Saved data entries:
====
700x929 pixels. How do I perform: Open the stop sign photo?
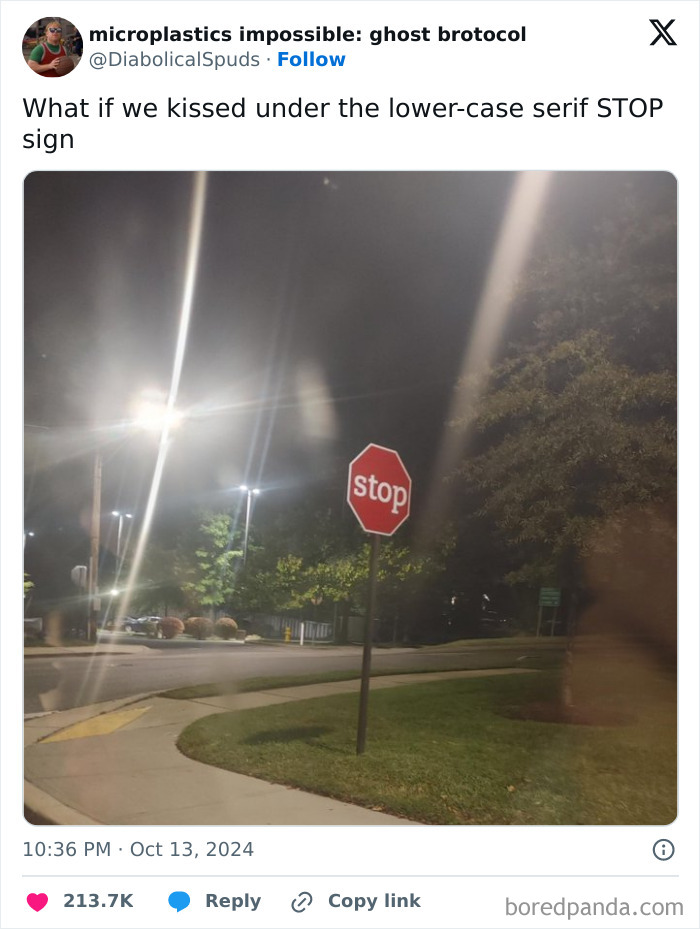click(x=350, y=498)
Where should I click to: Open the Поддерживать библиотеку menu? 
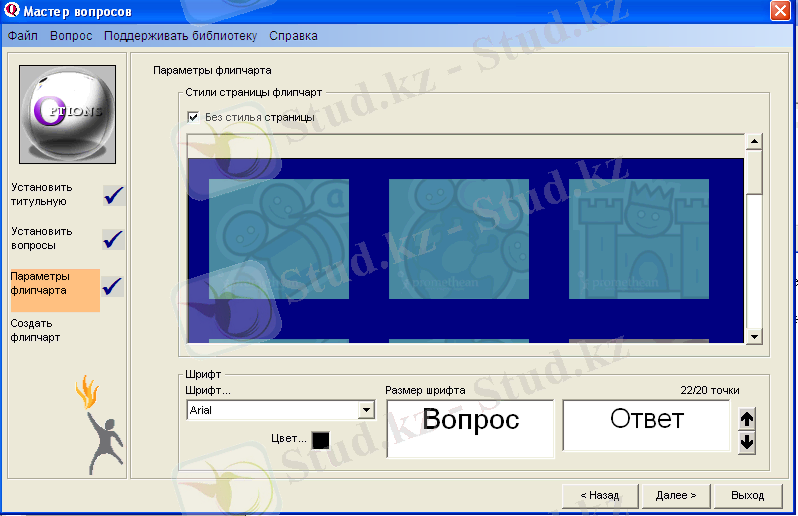coord(180,36)
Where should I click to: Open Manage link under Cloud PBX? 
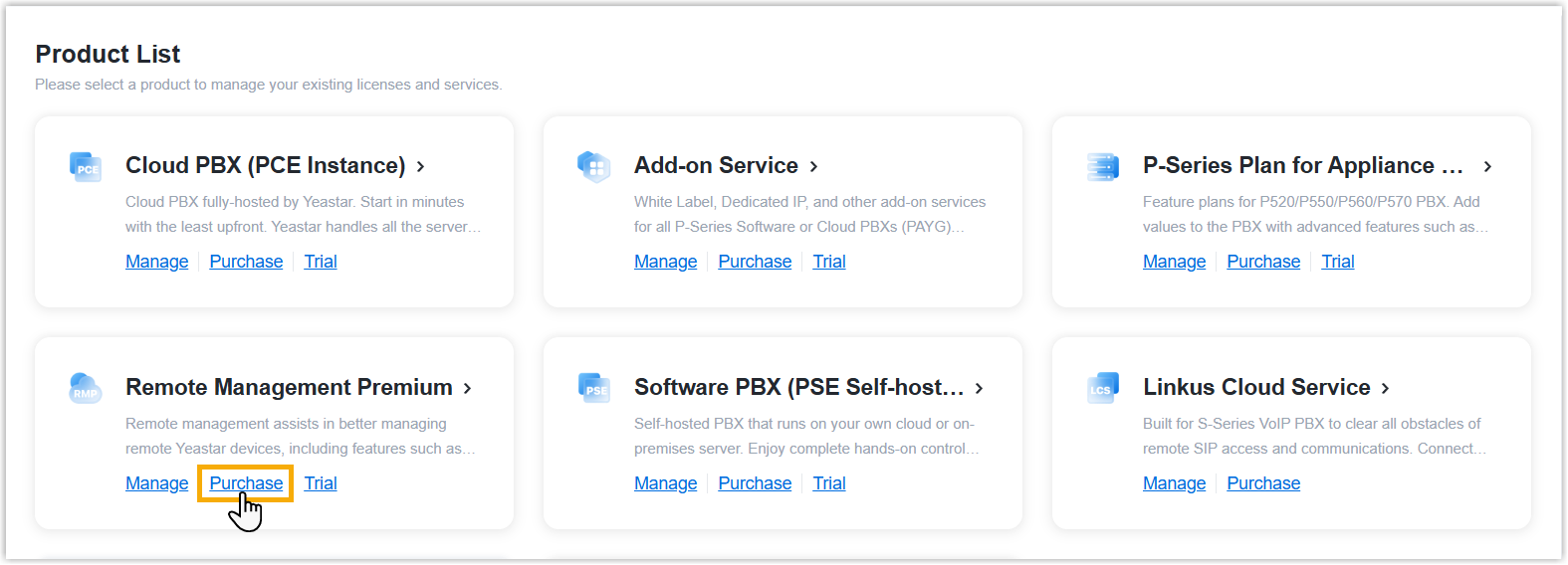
====
▶ What the exercise asks:
Any picture among the entries must be skipped; copy all else exactly.

▶ Answer:
700x929 pixels. How do I perform: Open the stop sign photo?
click(x=350, y=498)
Where should I click to: Open the Поддерживать библиотеку menu? 
coord(180,36)
Where should I click to: Open Manage link under Cloud PBX? 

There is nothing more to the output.